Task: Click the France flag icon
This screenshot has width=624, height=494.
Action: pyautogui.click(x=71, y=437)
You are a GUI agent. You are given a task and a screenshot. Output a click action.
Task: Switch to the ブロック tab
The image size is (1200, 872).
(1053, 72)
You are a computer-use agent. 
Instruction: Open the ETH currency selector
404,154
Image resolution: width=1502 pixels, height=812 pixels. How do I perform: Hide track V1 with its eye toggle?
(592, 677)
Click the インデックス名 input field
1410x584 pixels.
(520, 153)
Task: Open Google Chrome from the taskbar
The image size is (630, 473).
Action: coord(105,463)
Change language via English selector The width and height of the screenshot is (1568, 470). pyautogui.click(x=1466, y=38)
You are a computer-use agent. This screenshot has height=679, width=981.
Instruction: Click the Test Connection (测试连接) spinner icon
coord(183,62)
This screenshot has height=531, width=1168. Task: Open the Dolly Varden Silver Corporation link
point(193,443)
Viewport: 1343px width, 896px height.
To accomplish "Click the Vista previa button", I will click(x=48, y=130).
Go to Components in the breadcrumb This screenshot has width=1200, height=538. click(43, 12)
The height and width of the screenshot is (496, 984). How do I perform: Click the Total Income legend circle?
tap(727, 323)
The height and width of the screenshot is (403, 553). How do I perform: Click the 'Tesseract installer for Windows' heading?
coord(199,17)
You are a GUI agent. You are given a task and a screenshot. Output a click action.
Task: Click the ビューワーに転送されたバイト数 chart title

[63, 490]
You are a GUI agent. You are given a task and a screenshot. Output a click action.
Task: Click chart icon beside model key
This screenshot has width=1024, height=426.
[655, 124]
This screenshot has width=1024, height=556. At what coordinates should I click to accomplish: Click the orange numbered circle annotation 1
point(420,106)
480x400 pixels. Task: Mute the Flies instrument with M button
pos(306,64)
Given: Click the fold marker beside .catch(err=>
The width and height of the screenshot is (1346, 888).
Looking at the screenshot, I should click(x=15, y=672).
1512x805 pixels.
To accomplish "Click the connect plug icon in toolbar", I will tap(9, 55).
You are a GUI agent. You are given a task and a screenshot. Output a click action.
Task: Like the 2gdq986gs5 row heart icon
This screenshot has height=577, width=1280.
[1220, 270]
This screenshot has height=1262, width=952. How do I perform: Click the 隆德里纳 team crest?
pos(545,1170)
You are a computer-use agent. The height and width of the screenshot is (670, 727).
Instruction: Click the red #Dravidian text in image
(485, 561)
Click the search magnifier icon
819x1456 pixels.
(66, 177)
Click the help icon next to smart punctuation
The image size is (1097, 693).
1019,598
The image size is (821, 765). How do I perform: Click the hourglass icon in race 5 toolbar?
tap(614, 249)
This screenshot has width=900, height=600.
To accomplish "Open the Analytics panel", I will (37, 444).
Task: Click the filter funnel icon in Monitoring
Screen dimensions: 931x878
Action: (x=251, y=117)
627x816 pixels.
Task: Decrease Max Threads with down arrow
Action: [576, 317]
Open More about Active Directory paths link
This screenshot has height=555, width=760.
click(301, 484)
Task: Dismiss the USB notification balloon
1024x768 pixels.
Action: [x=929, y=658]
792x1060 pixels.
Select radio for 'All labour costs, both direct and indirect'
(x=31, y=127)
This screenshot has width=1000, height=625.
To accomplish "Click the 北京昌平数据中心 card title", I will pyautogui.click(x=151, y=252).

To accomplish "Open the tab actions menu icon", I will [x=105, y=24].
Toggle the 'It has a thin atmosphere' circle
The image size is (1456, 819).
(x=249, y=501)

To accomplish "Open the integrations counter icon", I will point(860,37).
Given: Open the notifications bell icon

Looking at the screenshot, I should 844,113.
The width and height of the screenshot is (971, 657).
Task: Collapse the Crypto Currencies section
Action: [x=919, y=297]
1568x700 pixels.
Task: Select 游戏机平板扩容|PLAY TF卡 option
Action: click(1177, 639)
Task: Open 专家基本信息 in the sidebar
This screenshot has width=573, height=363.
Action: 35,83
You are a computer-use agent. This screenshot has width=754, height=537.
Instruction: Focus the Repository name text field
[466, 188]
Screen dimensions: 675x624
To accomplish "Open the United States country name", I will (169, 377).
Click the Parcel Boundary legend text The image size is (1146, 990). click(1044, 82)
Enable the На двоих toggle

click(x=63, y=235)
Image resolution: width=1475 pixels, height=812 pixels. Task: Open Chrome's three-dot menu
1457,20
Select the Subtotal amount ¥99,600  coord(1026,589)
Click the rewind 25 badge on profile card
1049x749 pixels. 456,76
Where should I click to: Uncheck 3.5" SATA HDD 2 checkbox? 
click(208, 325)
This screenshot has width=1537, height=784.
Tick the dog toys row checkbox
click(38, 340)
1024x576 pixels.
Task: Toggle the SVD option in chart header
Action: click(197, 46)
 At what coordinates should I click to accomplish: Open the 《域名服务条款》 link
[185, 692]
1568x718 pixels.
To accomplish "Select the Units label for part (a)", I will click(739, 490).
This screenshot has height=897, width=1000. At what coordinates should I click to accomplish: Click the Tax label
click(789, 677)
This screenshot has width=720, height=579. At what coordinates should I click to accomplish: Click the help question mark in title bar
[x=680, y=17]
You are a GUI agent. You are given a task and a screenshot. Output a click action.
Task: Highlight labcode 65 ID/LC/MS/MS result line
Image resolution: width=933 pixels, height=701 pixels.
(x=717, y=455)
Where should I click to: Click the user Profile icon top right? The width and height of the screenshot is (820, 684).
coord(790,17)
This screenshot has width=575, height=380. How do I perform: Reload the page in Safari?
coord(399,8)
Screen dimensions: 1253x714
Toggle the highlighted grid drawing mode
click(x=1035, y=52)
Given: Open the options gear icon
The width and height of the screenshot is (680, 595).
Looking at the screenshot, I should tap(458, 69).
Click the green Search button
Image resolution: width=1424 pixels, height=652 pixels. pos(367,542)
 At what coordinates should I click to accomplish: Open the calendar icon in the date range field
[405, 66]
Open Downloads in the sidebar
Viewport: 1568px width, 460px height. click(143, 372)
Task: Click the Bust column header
══════════
(ACTION ITEM): Each record needs to be copied out again, letter for letter.

(THE ANSWER):
Task: Click the France flag icon
This screenshot has width=624, height=494.
Action: pyautogui.click(x=71, y=437)
You are a GUI agent. You are given a task and a screenshot. Output a click action.
Task: Switch to the ブロック tab
The image size is (1200, 872).
(1053, 72)
You are a computer-use agent. 
Instruction: Open the ETH currency selector
404,154
Image resolution: width=1502 pixels, height=812 pixels. How do I perform: Hide track V1 with its eye toggle?
(592, 677)
Click the インデックス名 input field
1410x584 pixels.
(520, 153)
Task: Open Google Chrome from the taskbar
The image size is (630, 473).
Action: coord(105,463)
Change language via English selector The width and height of the screenshot is (1568, 470). pyautogui.click(x=1466, y=38)
You are a computer-use agent. This screenshot has height=679, width=981.
Instruction: Click the Test Connection (测试连接) spinner icon
coord(183,62)
This screenshot has height=531, width=1168. Task: Open the Dolly Varden Silver Corporation link
point(193,443)
Viewport: 1343px width, 896px height.
To accomplish "Click the Vista previa button", I will click(x=48, y=130).
Go to Components in the breadcrumb This screenshot has width=1200, height=538. click(43, 12)
The height and width of the screenshot is (496, 984). How do I perform: Click the Total Income legend circle?
tap(727, 323)
The height and width of the screenshot is (403, 553). How do I perform: Click the 'Tesseract installer for Windows' heading?
coord(199,17)
You are a GUI agent. You are given a task and a screenshot. Output a click action.
Task: Click the ビューワーに転送されたバイト数 chart title

[63, 490]
You are a GUI agent. You are given a task and a screenshot. Output a click action.
Task: Click chart icon beside model key
This screenshot has width=1024, height=426.
[655, 124]
This screenshot has width=1024, height=556. At what coordinates should I click to accomplish: Click the orange numbered circle annotation 1
point(420,106)
480x400 pixels. Task: Mute the Flies instrument with M button
pos(306,64)
Given: Click the fold marker beside .catch(err=>
The width and height of the screenshot is (1346, 888).
Looking at the screenshot, I should click(x=15, y=672).
1512x805 pixels.
To accomplish "Click the connect plug icon in toolbar", I will tap(9, 55).
You are a GUI agent. You are given a task and a screenshot. Output a click action.
Task: Like the 2gdq986gs5 row heart icon
This screenshot has height=577, width=1280.
[1220, 270]
This screenshot has height=1262, width=952. How do I perform: Click the 隆德里纳 team crest?
pos(545,1170)
You are a computer-use agent. The height and width of the screenshot is (670, 727).
Instruction: Click the red #Dravidian text in image
(485, 561)
Click the search magnifier icon
819x1456 pixels.
(66, 177)
Click the help icon next to smart punctuation
The image size is (1097, 693).
1019,598
The image size is (821, 765). How do I perform: Click the hourglass icon in race 5 toolbar?
tap(614, 249)
This screenshot has width=900, height=600.
To accomplish "Open the Analytics panel", I will (37, 444).
Task: Click the filter funnel icon in Monitoring
Screen dimensions: 931x878
Action: (x=251, y=117)
627x816 pixels.
Task: Decrease Max Threads with down arrow
Action: [576, 317]
Open More about Active Directory paths link
This screenshot has height=555, width=760.
click(301, 484)
Task: Dismiss the USB notification balloon
1024x768 pixels.
Action: [x=929, y=658]
792x1060 pixels.
Select radio for 'All labour costs, both direct and indirect'
(x=31, y=127)
This screenshot has width=1000, height=625.
To accomplish "Click the 北京昌平数据中心 card title", I will pyautogui.click(x=151, y=252).

To accomplish "Open the tab actions menu icon", I will [x=105, y=24].
Toggle the 'It has a thin atmosphere' circle
The image size is (1456, 819).
(x=249, y=501)

To accomplish "Open the integrations counter icon", I will point(860,37).
Given: Open the notifications bell icon

Looking at the screenshot, I should 844,113.
The width and height of the screenshot is (971, 657).
Task: Collapse the Crypto Currencies section
Action: [x=919, y=297]
1568x700 pixels.
Task: Select 游戏机平板扩容|PLAY TF卡 option
Action: click(1177, 639)
Task: Open 专家基本信息 in the sidebar
This screenshot has width=573, height=363.
Action: 35,83
You are a computer-use agent. This screenshot has width=754, height=537.
Instruction: Focus the Repository name text field
[466, 188]
Screen dimensions: 675x624
To accomplish "Open the United States country name", I will (169, 377).
Click the Parcel Boundary legend text The image size is (1146, 990). click(1044, 82)
Enable the На двоих toggle

click(x=63, y=235)
Image resolution: width=1475 pixels, height=812 pixels. Task: Open Chrome's three-dot menu
1457,20
Select the Subtotal amount ¥99,600  coord(1026,589)
Click the rewind 25 badge on profile card
1049x749 pixels. 456,76
Where should I click to: Uncheck 3.5" SATA HDD 2 checkbox? 
click(208, 325)
This screenshot has width=1537, height=784.
Tick the dog toys row checkbox
click(38, 340)
1024x576 pixels.
Task: Toggle the SVD option in chart header
Action: click(197, 46)
 At what coordinates should I click to accomplish: Open the 《域名服务条款》 link
[185, 692]
1568x718 pixels.
To accomplish "Select the Units label for part (a)", I will click(739, 490).
This screenshot has height=897, width=1000. At what coordinates should I click to accomplish: Click the Tax label
click(789, 677)
This screenshot has width=720, height=579. At what coordinates should I click to accomplish: Click the help question mark in title bar
[x=680, y=17]
You are a GUI agent. You are given a task and a screenshot. Output a click action.
Task: Highlight labcode 65 ID/LC/MS/MS result line
Image resolution: width=933 pixels, height=701 pixels.
(x=717, y=455)
Where should I click to: Click the user Profile icon top right? The width and height of the screenshot is (820, 684).
coord(790,17)
This screenshot has width=575, height=380. How do I perform: Reload the page in Safari?
coord(399,8)
Screen dimensions: 1253x714
Toggle the highlighted grid drawing mode
click(x=1035, y=52)
Given: Open the options gear icon
The width and height of the screenshot is (680, 595).
Looking at the screenshot, I should tap(458, 69).
Click the green Search button
Image resolution: width=1424 pixels, height=652 pixels. pos(367,542)
 At what coordinates should I click to accomplish: Open the calendar icon in the date range field
[405, 66]
Open Downloads in the sidebar
Viewport: 1568px width, 460px height. click(143, 372)
Task: Click the Bust column header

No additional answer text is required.